Principal  Siguiente


 

Logroño - Redecilla del camino 70 km.

El día anterior llegamos a Logroño desde Vitoria. Después de dejar las bicis en el albergue, poner el primer sello en nuestra credencial y ducharnos fuimos a hacer la compra para la cena y el desayuno.

El albergue de Logroño es  muy grande y nuevo. Tiene unos servicios muy buenos, cocina completamente equipada, hasta con cubiertos, un patio interior con estanque para refrescar las piernas y las habitaciones están bastante bien.

Después de cenar estuvimos hablando un rato con otros peregrinos hasta que llego la hora de silencio.

Al día siguiente salimos a las 8 de la mañana después de desayunar y recoger todo. Junto con unos madrileños empezamos nuestro camino, había llegado el momento esperado. A la salida de Logroño el camino atraviesa un pequeño bosque y pasa al lado de un pantano, es una zona bonita,  a partir de ahí toda la etapa va por pistas fáciles de andar, con pocas cuestas y suaves. Logroño

En la bajada a Nàjera se me rompió uno de los tornillos que sujetaba la parrilla y tuve que ir parando cada poco porque se me salía. Llegamos a Nàjera y pusimos nuestro segundo sello en la oficina de turismo. Nos compramos un par de conchas y las colgamos de las alforjas, ya éramos auténticos peregrinos. También solucionamos la avería de la parrilla, conseguimos un par de tornillos en una ferretería que además nos salieron gratis.
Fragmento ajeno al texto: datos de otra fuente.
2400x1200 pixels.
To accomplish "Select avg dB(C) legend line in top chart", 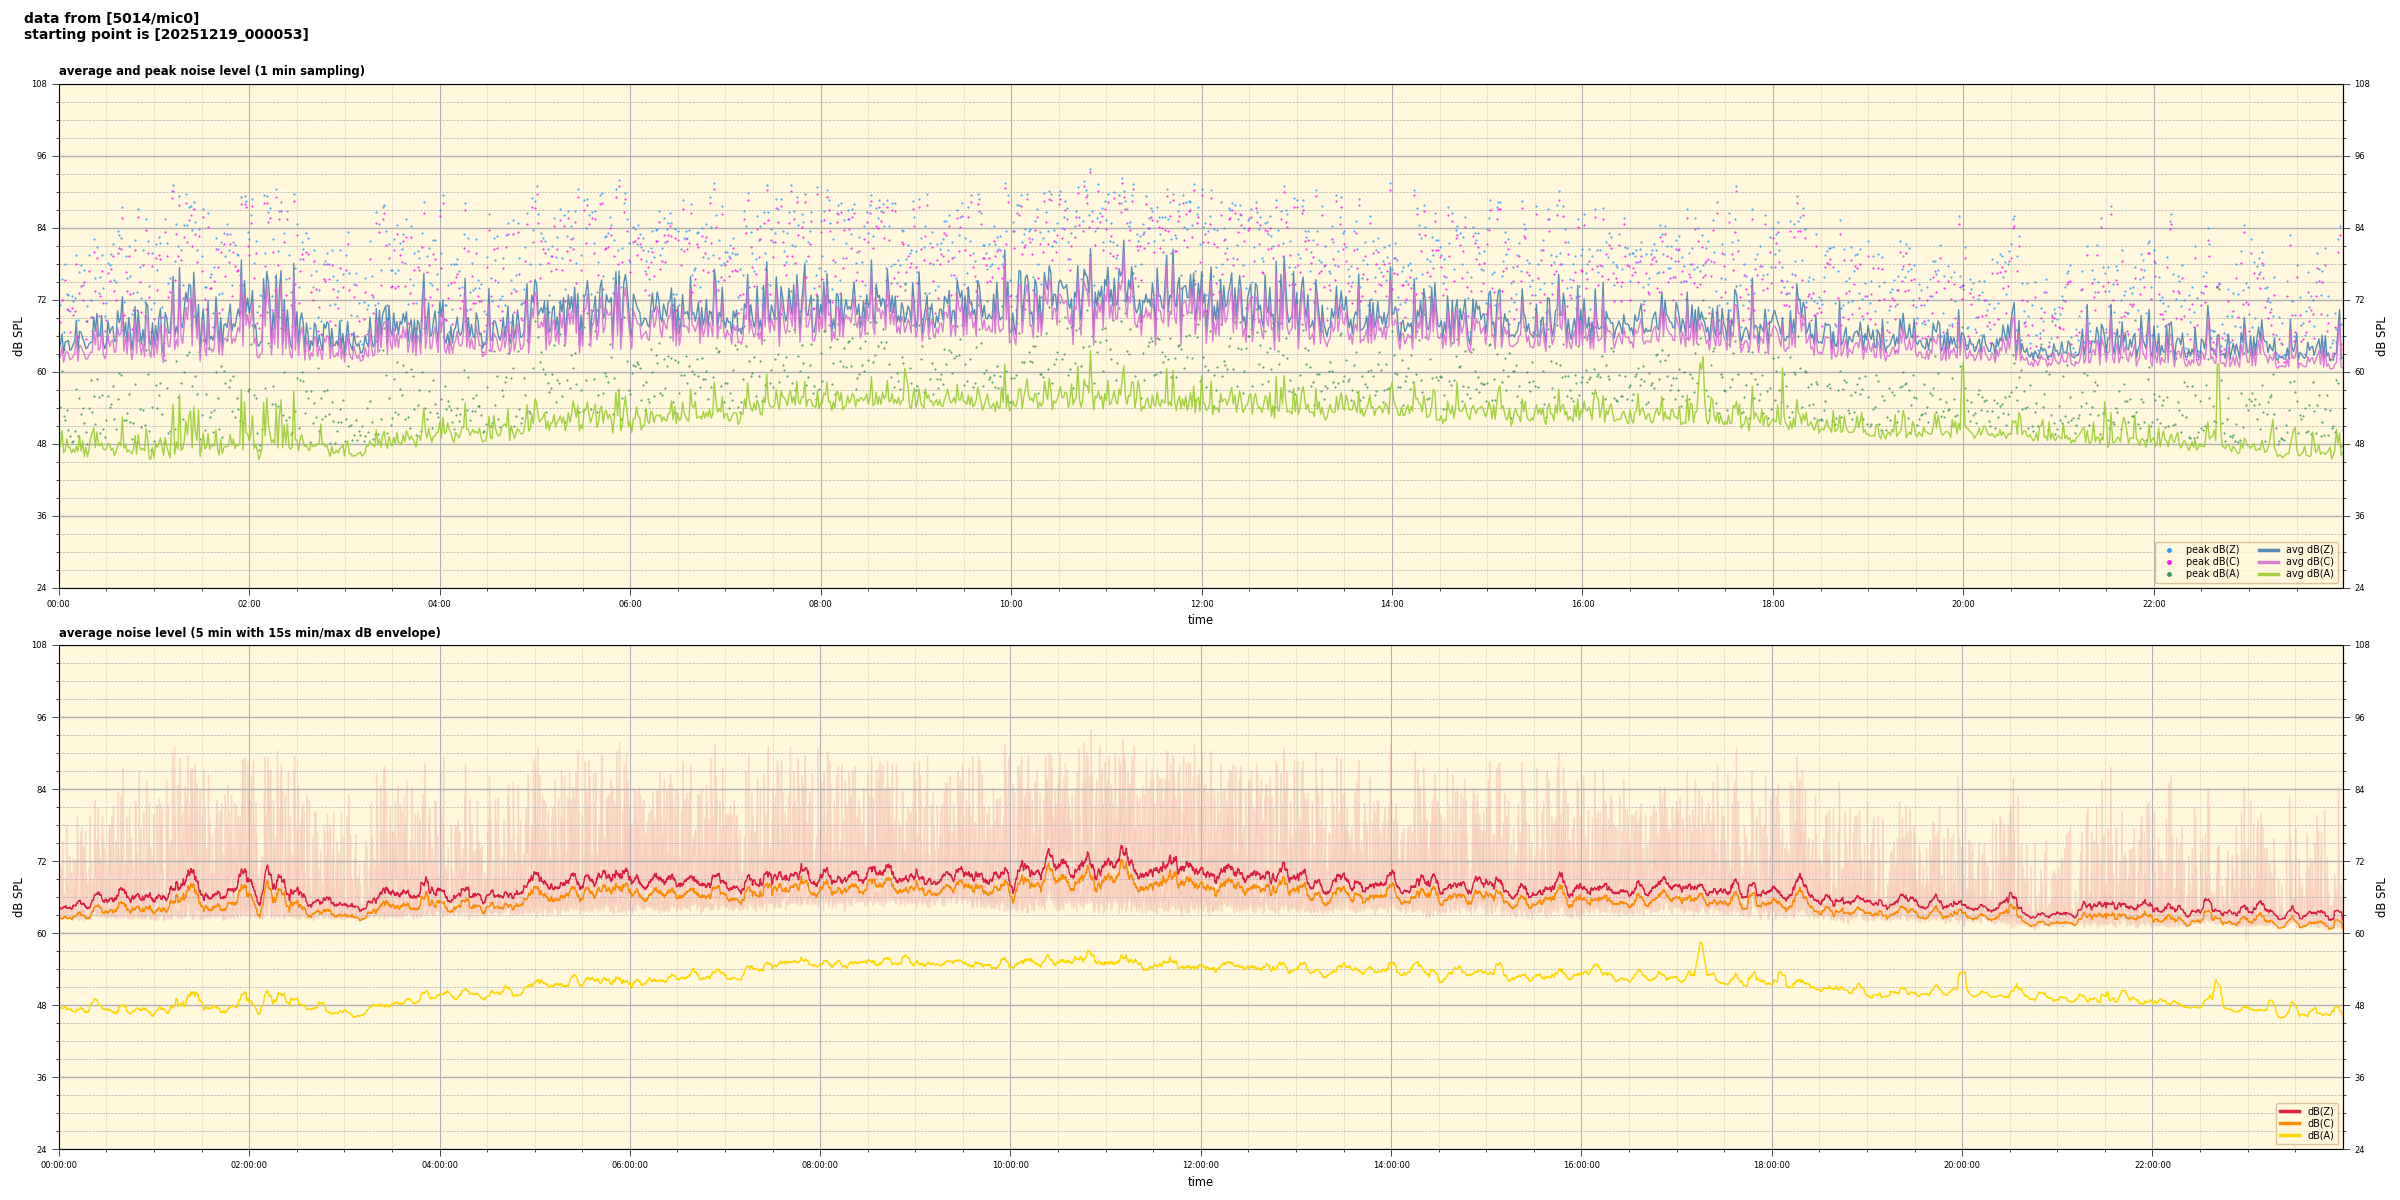I will pyautogui.click(x=2269, y=562).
Salimos de Nàjera con una cocha, un par de tornillos y otro sello y tiramos hasta Azofra donde paramos a comer. Después de comer y echar una pequeña siesta volvimos a arrancar y llegamos hasta Santo Domingo de la Calzada. Pusimos un sello en el albergue dejamos las bicis y dimos un vuelta por el pueblo.

NájeraDel albergue de Santo Domingo os diré que es una casa grande, antigua pero en buen estado y que tiene cocina.
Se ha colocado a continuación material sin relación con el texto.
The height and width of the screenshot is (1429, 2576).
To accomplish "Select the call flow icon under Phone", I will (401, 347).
Después de tomar algo y vencer la pereza de las cinco de la tarde volvimos a coger las bicis y llegamos a Redecilla.

Redecilla son cuatro casas y la iglesia pero su albergue aunque pequeño esta muy bien. Los servicios son muy buenos, también las habitaciones, tiene cocina pero la usa la cocinera del bar, así que si quieres usarla hazlo antes de que empiece con las cenas.
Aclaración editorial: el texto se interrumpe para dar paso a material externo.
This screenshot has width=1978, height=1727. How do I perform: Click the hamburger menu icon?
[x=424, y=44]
Después de la rutina de todos los días, ducharse, cambiarse y coger sitio hicimos las compras. Antes de la cena nos abrieron la iglesia del pueblo a los peregrinos para visitarla.

Al final tuvimos que hacernos la cena con el hornillo que llevábamos ya que la cocina la estaba ocupando la del bar.

Después de la cena hice de mecánico y termine de arreglar la parrilla con las herramientas que me presto otro peregrino. También tuvimos tertulia  en el patio del albergue. Aquí conocimos uno de los peregrinos que mas nos sorprendió. En cuestión era un hombre que había salido de Granada, había llegado a Santiago y se dirigía a Roma pero por si eso era poco luego quería llegar a Jerusalén. Viajaba con su perro y dormía en la calle. Solo se acercaba a los albergues para ducharse. Todo un personaje.

Después de la tertulia nos fuimos a la cama que la verdad se coge con ganas después de andar todo el día en la bici.